▶ [THE PROBLEM] Set each line of the data down exactly, please.

▶ [SUPPLIED MATERIAL]
————————

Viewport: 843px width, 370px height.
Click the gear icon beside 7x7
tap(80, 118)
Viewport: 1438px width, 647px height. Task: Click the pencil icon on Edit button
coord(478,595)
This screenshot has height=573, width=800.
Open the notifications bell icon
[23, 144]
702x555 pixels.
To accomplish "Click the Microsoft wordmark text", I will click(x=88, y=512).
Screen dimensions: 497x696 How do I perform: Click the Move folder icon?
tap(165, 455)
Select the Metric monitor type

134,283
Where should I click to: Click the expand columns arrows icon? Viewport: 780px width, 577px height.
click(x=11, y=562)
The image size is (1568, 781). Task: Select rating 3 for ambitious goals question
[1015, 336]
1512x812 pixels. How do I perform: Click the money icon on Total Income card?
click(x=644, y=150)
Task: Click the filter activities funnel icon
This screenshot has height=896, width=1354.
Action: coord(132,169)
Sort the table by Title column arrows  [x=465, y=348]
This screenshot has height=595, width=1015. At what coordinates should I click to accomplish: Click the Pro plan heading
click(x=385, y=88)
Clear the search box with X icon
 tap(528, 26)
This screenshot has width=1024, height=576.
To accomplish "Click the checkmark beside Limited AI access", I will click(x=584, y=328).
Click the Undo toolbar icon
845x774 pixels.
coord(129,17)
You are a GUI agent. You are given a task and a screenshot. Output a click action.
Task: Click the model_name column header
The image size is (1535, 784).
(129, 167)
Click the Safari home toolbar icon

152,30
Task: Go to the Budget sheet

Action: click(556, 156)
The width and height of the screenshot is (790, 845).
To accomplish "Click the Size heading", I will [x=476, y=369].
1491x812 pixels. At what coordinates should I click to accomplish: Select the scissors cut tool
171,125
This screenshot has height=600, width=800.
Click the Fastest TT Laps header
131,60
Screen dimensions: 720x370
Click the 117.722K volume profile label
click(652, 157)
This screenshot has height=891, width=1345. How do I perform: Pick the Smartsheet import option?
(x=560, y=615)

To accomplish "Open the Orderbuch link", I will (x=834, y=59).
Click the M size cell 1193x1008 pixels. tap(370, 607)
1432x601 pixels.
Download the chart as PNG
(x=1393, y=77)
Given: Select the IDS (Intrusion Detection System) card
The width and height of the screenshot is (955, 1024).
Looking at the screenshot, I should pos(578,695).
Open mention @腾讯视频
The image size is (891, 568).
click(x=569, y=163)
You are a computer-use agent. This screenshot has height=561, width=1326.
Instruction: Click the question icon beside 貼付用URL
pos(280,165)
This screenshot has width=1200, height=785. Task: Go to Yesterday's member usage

————————

▶ [ANSWER TO THIS PROBLEM]
Viewport: 843px width, 370px height.
Click the gear icon beside 7x7
tap(80, 118)
Viewport: 1438px width, 647px height. Task: Click the pencil icon on Edit button
coord(478,595)
This screenshot has height=573, width=800.
Open the notifications bell icon
[23, 144]
702x555 pixels.
To accomplish "Click the Microsoft wordmark text", I will click(x=88, y=512).
Screen dimensions: 497x696 How do I perform: Click the Move folder icon?
tap(165, 455)
Select the Metric monitor type

134,283
Where should I click to: Click the expand columns arrows icon? Viewport: 780px width, 577px height.
click(x=11, y=562)
The image size is (1568, 781). Task: Select rating 3 for ambitious goals question
[1015, 336]
1512x812 pixels. How do I perform: Click the money icon on Total Income card?
click(x=644, y=150)
Task: Click the filter activities funnel icon
This screenshot has height=896, width=1354.
Action: coord(132,169)
Sort the table by Title column arrows  [x=465, y=348]
This screenshot has height=595, width=1015. At what coordinates should I click to accomplish: Click the Pro plan heading
click(x=385, y=88)
Clear the search box with X icon
 tap(528, 26)
This screenshot has width=1024, height=576.
To accomplish "Click the checkmark beside Limited AI access", I will click(x=584, y=328).
Click the Undo toolbar icon
845x774 pixels.
coord(129,17)
You are a GUI agent. You are given a task and a screenshot. Output a click action.
Task: Click the model_name column header
The image size is (1535, 784).
(129, 167)
Click the Safari home toolbar icon

152,30
Task: Go to the Budget sheet

Action: click(556, 156)
The width and height of the screenshot is (790, 845).
To accomplish "Click the Size heading", I will [x=476, y=369].
1491x812 pixels. At what coordinates should I click to accomplish: Select the scissors cut tool
171,125
This screenshot has height=600, width=800.
Click the Fastest TT Laps header
131,60
Screen dimensions: 720x370
Click the 117.722K volume profile label
click(652, 157)
This screenshot has height=891, width=1345. How do I perform: Pick the Smartsheet import option?
(x=560, y=615)

To accomplish "Open the Orderbuch link", I will (x=834, y=59).
Click the M size cell 1193x1008 pixels. tap(370, 607)
1432x601 pixels.
Download the chart as PNG
(x=1393, y=77)
Given: Select the IDS (Intrusion Detection System) card
The width and height of the screenshot is (955, 1024).
Looking at the screenshot, I should pos(578,695).
Open mention @腾讯视频
The image size is (891, 568).
click(x=569, y=163)
You are a computer-use agent. This screenshot has height=561, width=1326.
Instruction: Click the question icon beside 貼付用URL
pos(280,165)
This screenshot has width=1200, height=785. Task: Go to Yesterday's member usage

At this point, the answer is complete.